Esroh the Horse paced round and round, halting only to drink from the water bucket or chew on the oats in the feeding bin. The cat on Danny Mitt's lap was not as patient. Miles the Cat was a little handsy for Dan's taste, with a little too much claw and a little too little to say when it came to himself. Miles was a runaway, that was for sure, but had never divulged his past for Dan and the other animal's listening. Dan preferred openness in his relationships with others, especially emotionally. If two spirits couldn't transcend their fleshy vessels and share their inner-most thoughts, they couldn't be perfect companions. But Dan was patient, like the horse. Dan pet the cat and ignored its occasional clawing and its studious withdrawal from intimate conversation.
"Where do you expect they are, ol' Esroh?"
The black mare raised her head and brayed, stomped her foot, and shivered the way horses do when they are shaking off flies. Miles the Cat jumped from Dan's lap as he stood up. Dan pulled out a flute and held it to his lips.
"I trust your instinct, ol' Esroh. I'll play her favorite tune..." And he began to play.
The flute was a sharp noise in the stillness of the Summer night with the chirp and croak of the forest life in the air. The chorus of insect and other life was a constant rhythm which Dan played to. He used their metronomic consistency to measure the beats, painfully slow at first with much pause and suspense in the notes, but slowly building to bring life to the sorrowful song. As the song came to full swing he danced with the cat, who pranced around his feet as the petting and then the music had softened his hardened heart.
The horse picked up its pace to a light trot, trotting around and around on the roof of the house in the woods. The song became livelier and louder, shrill and climactic in the starlit night. As the song reached its crescendo Dan filled his lungs with air and let out the loudest note of all, filling the night with it so that it spilled over into the countryside. Miles the Cat jumped onto the ledge of the roof, glaring at Dan and his noisy spectacle. Esroh the Horse lifted herself onto her hind legs, kicking the air with the front pair and braying as long and loud as the flute's shrill note. When the echoes from the rooftop cacophony subsided there was a hush when even the forest life quit their droning chorus.
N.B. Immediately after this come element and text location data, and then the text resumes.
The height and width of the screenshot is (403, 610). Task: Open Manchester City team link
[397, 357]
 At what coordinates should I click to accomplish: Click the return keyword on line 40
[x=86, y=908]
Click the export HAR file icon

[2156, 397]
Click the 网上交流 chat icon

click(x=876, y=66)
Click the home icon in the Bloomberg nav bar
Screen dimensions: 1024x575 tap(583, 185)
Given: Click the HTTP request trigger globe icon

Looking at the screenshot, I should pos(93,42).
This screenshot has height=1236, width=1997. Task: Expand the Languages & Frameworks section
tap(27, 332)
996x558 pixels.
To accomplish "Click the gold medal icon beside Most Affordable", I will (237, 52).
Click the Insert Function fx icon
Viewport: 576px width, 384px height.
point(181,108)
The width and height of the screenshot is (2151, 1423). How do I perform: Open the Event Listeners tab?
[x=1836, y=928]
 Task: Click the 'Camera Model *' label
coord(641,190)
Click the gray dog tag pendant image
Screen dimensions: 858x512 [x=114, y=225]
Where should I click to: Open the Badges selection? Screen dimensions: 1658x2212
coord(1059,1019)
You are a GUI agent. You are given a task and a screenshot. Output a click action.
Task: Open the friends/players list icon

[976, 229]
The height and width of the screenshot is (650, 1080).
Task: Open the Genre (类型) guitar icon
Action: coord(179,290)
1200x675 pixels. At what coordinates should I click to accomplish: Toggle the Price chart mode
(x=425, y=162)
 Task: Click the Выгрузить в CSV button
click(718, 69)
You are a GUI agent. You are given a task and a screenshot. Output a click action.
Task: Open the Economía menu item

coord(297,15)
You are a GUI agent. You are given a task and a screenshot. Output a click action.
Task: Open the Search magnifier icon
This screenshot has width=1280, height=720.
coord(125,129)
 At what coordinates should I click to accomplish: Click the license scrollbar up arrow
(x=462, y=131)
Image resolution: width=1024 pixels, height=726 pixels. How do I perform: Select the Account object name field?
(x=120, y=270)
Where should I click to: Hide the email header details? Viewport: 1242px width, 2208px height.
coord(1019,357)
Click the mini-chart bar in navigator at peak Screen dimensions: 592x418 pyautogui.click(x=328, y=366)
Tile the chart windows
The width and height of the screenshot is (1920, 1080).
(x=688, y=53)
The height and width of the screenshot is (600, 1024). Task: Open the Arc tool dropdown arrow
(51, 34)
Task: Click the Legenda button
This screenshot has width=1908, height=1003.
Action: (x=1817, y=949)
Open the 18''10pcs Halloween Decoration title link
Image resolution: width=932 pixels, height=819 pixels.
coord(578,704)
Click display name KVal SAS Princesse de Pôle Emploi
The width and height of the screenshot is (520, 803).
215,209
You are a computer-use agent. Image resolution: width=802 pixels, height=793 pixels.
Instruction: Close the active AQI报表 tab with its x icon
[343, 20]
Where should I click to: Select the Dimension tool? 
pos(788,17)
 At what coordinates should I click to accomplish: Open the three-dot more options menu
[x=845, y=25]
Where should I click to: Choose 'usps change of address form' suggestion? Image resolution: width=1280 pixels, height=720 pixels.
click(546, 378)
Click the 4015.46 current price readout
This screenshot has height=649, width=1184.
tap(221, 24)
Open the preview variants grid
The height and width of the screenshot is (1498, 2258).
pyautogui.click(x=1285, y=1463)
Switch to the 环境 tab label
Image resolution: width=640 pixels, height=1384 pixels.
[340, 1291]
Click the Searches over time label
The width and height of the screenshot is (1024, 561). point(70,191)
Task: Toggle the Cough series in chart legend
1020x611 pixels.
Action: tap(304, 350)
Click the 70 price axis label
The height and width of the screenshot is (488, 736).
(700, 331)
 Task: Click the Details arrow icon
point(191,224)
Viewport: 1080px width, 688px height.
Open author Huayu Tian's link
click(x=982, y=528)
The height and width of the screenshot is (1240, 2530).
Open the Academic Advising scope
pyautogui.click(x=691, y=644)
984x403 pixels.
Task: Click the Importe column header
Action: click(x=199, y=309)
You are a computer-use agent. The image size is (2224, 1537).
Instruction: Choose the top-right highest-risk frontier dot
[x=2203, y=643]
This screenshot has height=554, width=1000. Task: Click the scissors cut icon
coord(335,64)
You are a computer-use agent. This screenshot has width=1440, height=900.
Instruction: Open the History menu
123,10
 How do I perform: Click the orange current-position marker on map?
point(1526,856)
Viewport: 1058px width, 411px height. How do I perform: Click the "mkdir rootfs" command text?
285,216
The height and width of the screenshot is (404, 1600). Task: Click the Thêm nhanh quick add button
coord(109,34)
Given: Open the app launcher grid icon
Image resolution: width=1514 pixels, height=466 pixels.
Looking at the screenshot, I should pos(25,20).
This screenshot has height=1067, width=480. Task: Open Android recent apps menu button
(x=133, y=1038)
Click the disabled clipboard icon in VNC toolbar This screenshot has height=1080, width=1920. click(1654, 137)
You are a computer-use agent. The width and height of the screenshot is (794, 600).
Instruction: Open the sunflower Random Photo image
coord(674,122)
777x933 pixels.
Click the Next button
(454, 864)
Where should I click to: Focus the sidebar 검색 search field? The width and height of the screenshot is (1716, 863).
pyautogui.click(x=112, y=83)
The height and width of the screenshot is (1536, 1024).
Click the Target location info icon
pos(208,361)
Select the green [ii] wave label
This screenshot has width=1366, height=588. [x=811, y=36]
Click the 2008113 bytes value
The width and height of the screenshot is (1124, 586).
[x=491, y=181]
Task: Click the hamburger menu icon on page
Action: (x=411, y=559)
The forest was as silent as the moon in its orbit through the vacuum, seemingly just as eerily unpopulated. But Danny Mitt strained his ears, and it was apparent the horse was also listening intently. The cat gazed in suspense, wondering what ritual had just been completed and what spell had been cast. Danny the Man had his eyes closed, almost trance-like in his concentration. Then the cat heard the drums beating, rattling, booming, banging far off down the dirt road that led from the cabin into the forest.
A smile broke Danny Mitt's trance of concentration. His eyes flickered into open recognition and there was joy in them that far exceeded the gaiety of the song and dance. Esroh trotted up to Dan, nudging his shoulder until he stroked his knotted mane. The cat jumped onto Dan's shoulder, then onto the horse's back and sat down between her powerful shoulders.
"Hear those drums, Miles my cat friend? That is the sound of joyous reunion. You're in for a treat tonight! There will be a feast of the likes we cannot afford! Some events are worth the expense." Danny Mitt climbed over the side of the roof and down the ladder, the cat following behind.